On l’interroge sur cette abstinence hors plateau. “Je ne suis sur aucune appli de rencontres. J’ai quitté Paris pour la province. Je suis assez seul. Mais ça me va. J’ai beaucoup baisé dans ma vie, même en dehors du taf. Et puis quand les gens me rencontrent pour un plan, ils s’attendent à une machine, une bête. Et je vois bien qu’ils sont déçus que je sois plus délicat qu’ils ne le fantasmaient. Ça atténue leur désir. De toute façon, je me méfie de plus en plus de l’entente chimique entre deux corps, ce mirage qui fait qu’on tombe amoureux, qu’ensuite invariablement on souffre ou on fait souffrir… Je suis content qu’avec l’âge mes hormones soient un peu plus calmes.”
Backlash et homophobie
Le succès de Fantasma Circus Erotica, dans lequel il incarne une sorte de Minotaure satanique et exhibe un corps toujours aussi sculpté, lui a permis d’avoir une vie très structurée depuis un an, et le spectacle reprend à la rentrée. Le clip de Bilal Hassani, qu’il était très heureux de tourner – “J’adore Alexis Langlois, sa personne, son travail” – a été plus douloureux. “J’aime beaucoup le clip, ça a été très doux et agréable à faire, mais on s’est pris un sacré backlash. J’ai dû me mettre en privé sur Twitter à cause du déversement de haine et d’insultes homophobes. La popularité de Bilal nous a exposés auprès de gens ultra-réacs. Et puis il y a eu l’interdiction du concert de Bilal dans une ancienne église de Metz. Je pense que mon image, mon activité de travailleur sexuel, associées à Bilal, ont rendu certaines personnes dingues. De toute façon, l’homophobie ne recule pas vraiment en France. J’en ai beaucoup souffert enfant, au collège. Moins à mon arrivée à Paris. Mais dès qu’on sort un peu de sa bulle, on voit qu’on vit dans un pays très conservateur. Je trouve en tout cas que Bilal a un courage fou.”

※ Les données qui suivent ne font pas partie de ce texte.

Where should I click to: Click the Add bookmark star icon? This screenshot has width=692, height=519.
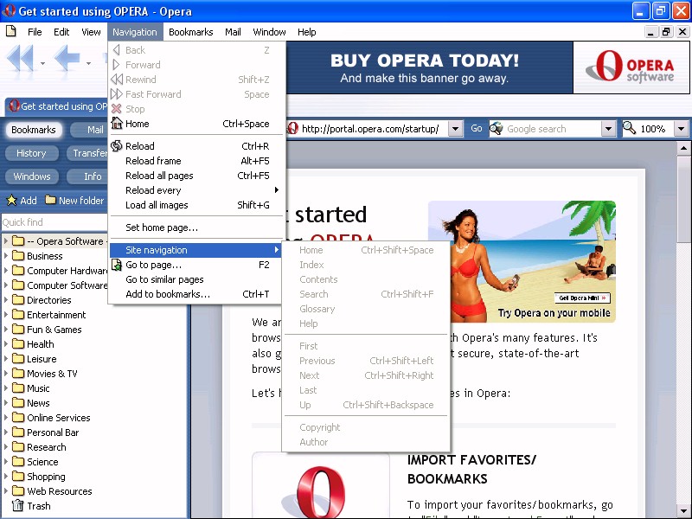11,201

Le jour où on le rencontre, François est à Paris pour un shooting. Il est modèle pour un sujet sur le bronzage en été dans un magazine. Son corps sera maquillé comme s’il était toasté par le soleil. “Je n’ai pas d’agent. Quand on veut me faire travailler comme modèle, on s’adresse à moi sur Insta.” Il y a quinze jours, il tournait une scène porno aux États-Unis, “très réussie, très bien filmée, sur un immense terrain de basket vide”.
Premier album
Ces derniers mois, il s’est aussi beaucoup consacré à la musique. Il y a quelques années déjà, on l’avait vu chanter en live dans une soirée, au club parisien Salò, organisée par Asia Argento. Avec le DJ Tommy Marcus, il a enregistré un album intitulé Vidéoclub, qui sort le 7 juillet et dont il a écrit tous les textes. “Ça parle d’amour et de sexe. Surtout de sexe. Avec un son electro cosmique, entre Jarre et Vangelis, mais combiné avec des influences house 90’s.”

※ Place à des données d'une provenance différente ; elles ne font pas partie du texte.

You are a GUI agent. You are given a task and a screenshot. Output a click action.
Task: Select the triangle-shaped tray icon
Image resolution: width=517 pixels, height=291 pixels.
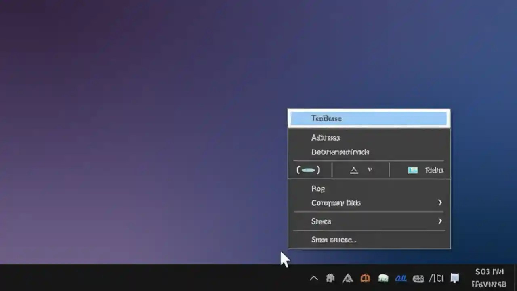pyautogui.click(x=347, y=278)

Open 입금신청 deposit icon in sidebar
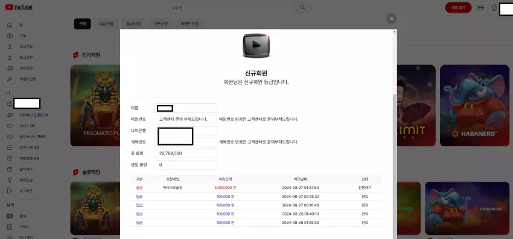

Une année studieuse pour François Sagat, entre spectacle vivant, clip, album et, bientôt sans doute, une scène pour interpréter ses chansons. Et bien sûr beaucoup d’entraînement en salle. “En ce moment, mon corps est un peu plus sec, j’ai perdu en volume car j’ai arrêté les stéroïdes. Mais je me préfère plus épais.” Que fait-il du temps qu’il lui reste ? Il regarde des films hollywoodiens classiques : “Presque tous les jours, je regarde de vieux films. Essentiellement pour des actrices. J’enchaîne les films avec Joan Crawford, Bette Davis… Ces actrices m’hypnotisent. Je suis fan de Mae West aussi. Et Lauren Bacall. Je regarde leurs films, mais aussi leurs interviews d’époque, des documentaires sur elles.” Des femmes fortes donc, dominatrices, en lutte avec tout ce qui contrarie le déploiement de leur volonté.
On lui demande alors s’il est touché également par des figures féminines plus vulnérables. On cite Marilyn Monroe. Il fond : “Évidemment. Le contraire me paraîtrait impossible. On ne peut pas ne pas aimer Marilyn Monroe. Son aura, son pouvoir de fascination, sa lumière intérieure ne s’estompent absolument pas avec le temps. Elle est la déesse immortelle du cinéma.”
Vidéoclub (Resolution Records/Believe). Sortie le 7 juillet.